● **WHAT THE TASK ASKS**
Find the line with "Click the Categories" in the records below. Copy it and every line after it, up to and including the line with "Click the height".

Segment Open

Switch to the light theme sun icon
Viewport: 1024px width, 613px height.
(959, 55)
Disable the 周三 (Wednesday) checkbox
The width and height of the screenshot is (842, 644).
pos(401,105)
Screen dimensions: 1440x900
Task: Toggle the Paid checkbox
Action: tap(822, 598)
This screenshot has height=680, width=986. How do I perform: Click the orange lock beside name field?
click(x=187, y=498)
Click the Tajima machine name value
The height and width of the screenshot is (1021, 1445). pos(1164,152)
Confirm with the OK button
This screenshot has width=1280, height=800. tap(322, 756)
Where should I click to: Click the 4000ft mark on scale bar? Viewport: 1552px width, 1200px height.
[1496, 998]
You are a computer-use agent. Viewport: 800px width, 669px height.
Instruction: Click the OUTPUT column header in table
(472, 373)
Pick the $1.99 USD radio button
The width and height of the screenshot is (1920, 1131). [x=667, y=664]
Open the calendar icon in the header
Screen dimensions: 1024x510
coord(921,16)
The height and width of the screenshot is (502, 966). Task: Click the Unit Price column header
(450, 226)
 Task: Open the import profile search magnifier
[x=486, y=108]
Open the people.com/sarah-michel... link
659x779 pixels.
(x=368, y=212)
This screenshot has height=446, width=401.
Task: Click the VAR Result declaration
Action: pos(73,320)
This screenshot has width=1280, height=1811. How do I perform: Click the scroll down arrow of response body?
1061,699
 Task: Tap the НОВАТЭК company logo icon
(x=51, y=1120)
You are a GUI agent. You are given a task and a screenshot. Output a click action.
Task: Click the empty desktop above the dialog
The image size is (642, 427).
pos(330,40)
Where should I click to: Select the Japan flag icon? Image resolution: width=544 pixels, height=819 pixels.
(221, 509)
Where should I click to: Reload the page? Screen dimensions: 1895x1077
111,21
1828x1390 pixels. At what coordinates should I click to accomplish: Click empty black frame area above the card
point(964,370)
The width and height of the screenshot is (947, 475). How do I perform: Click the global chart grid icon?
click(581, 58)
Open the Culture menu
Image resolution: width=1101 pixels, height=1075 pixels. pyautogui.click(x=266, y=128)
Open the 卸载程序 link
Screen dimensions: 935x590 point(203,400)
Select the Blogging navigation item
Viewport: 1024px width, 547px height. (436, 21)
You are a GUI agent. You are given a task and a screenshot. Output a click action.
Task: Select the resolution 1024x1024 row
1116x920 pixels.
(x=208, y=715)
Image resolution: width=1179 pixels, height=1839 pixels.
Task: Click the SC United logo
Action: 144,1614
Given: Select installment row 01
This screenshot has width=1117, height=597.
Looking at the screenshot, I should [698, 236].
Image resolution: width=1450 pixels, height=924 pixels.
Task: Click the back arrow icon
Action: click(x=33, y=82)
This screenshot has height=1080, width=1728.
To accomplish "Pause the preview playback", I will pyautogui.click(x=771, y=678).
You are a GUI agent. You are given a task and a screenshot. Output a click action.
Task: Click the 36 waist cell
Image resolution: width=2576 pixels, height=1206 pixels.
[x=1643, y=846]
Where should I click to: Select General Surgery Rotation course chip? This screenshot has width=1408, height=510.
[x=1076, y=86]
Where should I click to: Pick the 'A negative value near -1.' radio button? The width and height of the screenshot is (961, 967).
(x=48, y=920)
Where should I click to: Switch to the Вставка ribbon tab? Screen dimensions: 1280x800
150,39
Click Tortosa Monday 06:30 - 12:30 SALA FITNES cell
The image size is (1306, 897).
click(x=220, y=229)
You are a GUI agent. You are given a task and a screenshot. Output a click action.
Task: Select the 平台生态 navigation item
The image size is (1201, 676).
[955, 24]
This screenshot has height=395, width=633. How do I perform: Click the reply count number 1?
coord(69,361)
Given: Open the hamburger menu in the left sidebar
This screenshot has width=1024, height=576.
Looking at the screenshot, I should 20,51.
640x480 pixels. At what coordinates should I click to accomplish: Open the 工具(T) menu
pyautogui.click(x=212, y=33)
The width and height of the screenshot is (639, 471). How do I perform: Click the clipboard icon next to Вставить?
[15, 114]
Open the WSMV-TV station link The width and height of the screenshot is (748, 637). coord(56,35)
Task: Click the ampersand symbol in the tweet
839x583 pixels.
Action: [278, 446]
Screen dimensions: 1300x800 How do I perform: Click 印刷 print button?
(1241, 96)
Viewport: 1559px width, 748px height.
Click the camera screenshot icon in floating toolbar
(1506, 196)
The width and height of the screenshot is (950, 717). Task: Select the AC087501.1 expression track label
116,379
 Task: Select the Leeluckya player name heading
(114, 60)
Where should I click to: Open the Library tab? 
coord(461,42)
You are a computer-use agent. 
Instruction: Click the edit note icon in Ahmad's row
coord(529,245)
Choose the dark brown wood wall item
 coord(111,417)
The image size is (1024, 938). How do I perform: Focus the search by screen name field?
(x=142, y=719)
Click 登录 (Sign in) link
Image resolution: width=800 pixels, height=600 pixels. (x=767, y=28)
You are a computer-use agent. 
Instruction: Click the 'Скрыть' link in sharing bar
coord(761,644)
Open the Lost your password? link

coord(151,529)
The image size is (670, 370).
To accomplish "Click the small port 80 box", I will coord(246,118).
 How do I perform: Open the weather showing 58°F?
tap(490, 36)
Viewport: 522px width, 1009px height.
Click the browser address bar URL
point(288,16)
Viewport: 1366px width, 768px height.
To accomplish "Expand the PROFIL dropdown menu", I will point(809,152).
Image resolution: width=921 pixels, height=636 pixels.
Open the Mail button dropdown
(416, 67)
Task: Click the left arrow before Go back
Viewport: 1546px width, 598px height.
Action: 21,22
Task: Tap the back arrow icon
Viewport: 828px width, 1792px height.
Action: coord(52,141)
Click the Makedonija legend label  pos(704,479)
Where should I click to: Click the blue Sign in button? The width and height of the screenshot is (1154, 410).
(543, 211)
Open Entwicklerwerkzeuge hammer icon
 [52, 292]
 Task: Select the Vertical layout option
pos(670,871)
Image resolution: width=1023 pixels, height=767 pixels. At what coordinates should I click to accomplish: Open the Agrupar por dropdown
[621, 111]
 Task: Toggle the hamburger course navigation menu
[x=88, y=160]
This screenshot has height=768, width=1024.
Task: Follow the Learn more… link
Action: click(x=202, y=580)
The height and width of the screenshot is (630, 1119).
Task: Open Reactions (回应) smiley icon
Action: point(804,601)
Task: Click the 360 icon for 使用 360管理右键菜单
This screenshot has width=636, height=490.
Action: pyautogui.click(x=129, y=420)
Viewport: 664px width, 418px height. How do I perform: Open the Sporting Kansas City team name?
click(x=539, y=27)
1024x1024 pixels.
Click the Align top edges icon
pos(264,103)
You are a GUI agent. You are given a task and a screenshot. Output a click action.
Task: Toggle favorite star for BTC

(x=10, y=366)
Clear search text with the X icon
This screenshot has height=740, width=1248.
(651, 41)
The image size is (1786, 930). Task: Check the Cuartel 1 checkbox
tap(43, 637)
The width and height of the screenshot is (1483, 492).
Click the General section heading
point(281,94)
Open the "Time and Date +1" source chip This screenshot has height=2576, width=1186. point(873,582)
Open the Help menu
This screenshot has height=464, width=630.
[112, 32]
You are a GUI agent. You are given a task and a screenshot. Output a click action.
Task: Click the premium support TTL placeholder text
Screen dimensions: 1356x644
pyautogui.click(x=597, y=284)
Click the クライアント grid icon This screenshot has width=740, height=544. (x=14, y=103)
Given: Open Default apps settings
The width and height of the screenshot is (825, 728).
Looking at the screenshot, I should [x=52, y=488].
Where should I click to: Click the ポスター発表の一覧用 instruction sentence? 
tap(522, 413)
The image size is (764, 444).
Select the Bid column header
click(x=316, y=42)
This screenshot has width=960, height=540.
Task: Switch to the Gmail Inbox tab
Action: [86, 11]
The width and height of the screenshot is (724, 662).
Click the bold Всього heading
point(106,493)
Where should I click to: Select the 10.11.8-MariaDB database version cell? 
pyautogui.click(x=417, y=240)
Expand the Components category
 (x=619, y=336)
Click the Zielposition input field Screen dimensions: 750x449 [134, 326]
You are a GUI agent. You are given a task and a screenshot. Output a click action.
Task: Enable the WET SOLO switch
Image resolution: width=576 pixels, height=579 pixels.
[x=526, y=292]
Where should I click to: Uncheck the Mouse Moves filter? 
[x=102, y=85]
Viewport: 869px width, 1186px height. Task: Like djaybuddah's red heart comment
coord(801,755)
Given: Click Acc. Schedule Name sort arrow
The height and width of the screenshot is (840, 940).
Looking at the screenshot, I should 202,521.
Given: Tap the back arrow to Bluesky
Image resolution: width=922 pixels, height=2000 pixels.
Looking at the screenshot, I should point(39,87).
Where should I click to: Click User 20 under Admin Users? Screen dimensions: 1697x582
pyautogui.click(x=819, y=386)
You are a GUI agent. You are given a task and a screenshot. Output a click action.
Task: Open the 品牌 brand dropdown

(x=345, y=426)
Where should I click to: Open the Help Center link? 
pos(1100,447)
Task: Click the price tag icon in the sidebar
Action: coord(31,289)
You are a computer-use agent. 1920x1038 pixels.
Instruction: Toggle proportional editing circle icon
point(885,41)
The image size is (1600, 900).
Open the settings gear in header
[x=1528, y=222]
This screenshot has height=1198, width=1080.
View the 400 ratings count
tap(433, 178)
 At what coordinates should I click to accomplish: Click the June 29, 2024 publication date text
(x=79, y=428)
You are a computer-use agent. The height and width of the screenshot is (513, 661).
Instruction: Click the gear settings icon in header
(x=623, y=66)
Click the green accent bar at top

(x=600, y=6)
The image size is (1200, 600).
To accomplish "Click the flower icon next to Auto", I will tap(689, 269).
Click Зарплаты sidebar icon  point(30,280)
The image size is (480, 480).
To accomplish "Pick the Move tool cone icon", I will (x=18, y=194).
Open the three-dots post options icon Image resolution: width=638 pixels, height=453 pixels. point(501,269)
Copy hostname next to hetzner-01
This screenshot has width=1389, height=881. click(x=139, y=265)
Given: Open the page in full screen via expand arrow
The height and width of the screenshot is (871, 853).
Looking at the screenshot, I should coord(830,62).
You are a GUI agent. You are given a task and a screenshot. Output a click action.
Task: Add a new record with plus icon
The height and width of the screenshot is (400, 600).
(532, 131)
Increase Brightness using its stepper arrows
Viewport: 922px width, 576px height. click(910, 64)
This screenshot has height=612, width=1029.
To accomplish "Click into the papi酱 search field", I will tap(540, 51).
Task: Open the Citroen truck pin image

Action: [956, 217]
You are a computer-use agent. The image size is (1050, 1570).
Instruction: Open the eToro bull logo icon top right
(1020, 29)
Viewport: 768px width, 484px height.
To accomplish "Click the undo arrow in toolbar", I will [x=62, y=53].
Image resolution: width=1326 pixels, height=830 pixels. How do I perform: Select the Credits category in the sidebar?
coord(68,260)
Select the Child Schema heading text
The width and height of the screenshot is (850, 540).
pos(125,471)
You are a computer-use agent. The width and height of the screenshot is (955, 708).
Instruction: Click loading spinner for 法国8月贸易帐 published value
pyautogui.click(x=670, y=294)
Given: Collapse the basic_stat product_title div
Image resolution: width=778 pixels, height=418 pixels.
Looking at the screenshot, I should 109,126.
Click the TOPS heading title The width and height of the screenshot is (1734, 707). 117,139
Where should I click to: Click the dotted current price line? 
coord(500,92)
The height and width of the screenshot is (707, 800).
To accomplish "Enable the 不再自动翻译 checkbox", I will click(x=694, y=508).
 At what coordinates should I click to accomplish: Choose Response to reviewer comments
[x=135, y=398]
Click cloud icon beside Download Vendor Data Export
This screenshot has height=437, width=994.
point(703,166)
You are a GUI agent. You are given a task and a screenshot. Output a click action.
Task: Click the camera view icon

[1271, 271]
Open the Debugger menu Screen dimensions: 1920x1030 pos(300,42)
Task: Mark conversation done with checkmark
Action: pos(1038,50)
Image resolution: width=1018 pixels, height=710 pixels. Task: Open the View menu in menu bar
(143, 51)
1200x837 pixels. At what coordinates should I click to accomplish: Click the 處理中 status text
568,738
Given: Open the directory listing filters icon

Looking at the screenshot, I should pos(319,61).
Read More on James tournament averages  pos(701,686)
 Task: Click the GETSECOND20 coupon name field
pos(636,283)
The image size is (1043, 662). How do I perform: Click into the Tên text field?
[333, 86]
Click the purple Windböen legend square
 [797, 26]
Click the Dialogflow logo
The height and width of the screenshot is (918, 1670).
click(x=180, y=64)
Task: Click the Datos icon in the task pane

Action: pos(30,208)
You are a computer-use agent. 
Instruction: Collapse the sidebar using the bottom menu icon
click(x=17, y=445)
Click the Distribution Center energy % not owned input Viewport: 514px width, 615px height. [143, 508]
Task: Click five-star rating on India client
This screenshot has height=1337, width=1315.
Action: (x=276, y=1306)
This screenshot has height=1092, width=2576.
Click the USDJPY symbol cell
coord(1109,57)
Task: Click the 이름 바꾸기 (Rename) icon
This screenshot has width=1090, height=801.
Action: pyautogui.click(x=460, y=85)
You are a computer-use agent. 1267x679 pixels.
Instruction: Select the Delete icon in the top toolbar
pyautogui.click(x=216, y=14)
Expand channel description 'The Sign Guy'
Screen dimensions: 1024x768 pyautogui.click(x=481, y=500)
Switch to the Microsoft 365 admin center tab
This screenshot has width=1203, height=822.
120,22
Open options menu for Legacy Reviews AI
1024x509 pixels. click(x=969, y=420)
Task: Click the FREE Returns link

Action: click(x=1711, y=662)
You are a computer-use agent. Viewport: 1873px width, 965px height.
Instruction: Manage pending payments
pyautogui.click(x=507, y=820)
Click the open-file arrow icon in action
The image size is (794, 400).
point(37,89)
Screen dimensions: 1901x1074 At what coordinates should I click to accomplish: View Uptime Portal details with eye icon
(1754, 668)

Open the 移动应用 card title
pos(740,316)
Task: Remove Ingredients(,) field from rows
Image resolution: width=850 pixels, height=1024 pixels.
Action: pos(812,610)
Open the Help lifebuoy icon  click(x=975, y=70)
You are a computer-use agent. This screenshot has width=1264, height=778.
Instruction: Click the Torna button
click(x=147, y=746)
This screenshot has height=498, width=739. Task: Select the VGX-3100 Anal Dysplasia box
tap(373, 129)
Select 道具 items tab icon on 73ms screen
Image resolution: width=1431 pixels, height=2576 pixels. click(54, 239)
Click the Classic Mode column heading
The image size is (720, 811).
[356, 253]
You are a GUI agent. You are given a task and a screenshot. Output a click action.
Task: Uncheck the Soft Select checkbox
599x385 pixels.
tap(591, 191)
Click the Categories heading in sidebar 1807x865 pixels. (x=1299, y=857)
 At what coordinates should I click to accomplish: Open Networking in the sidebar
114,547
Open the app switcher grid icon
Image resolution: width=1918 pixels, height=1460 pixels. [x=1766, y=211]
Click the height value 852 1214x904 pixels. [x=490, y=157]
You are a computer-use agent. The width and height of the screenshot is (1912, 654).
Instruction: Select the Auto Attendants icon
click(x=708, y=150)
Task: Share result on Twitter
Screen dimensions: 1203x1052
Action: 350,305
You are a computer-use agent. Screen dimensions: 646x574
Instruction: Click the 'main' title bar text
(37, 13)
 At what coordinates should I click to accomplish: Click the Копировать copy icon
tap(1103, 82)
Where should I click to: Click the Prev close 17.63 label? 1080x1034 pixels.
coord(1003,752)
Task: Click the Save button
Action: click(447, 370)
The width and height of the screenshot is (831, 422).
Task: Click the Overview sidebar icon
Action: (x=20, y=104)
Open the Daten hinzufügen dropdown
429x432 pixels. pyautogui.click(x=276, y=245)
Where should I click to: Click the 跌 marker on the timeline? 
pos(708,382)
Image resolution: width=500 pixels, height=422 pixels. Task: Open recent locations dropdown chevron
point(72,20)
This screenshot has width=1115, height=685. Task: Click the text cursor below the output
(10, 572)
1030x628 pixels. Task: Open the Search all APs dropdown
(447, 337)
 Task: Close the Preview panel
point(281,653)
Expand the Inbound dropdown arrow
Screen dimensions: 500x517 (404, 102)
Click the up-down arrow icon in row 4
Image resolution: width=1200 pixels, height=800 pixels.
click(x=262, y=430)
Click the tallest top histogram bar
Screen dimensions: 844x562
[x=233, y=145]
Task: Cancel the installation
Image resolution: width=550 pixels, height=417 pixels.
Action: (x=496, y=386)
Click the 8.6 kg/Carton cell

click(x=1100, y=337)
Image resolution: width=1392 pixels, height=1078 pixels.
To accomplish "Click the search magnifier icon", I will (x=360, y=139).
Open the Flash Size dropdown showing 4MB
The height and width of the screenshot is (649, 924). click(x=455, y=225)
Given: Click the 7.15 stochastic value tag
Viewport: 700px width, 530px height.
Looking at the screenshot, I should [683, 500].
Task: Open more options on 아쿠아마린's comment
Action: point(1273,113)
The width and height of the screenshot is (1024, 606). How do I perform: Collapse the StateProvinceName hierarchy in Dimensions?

Segment Closed

● **SOLUTION TO THIS EXERCISE**
Click the Categories heading in sidebar 1807x865 pixels. (x=1299, y=857)
 At what coordinates should I click to accomplish: Open Networking in the sidebar
114,547
Open the app switcher grid icon
Image resolution: width=1918 pixels, height=1460 pixels. [x=1766, y=211]
Click the height value 852 1214x904 pixels. [x=490, y=157]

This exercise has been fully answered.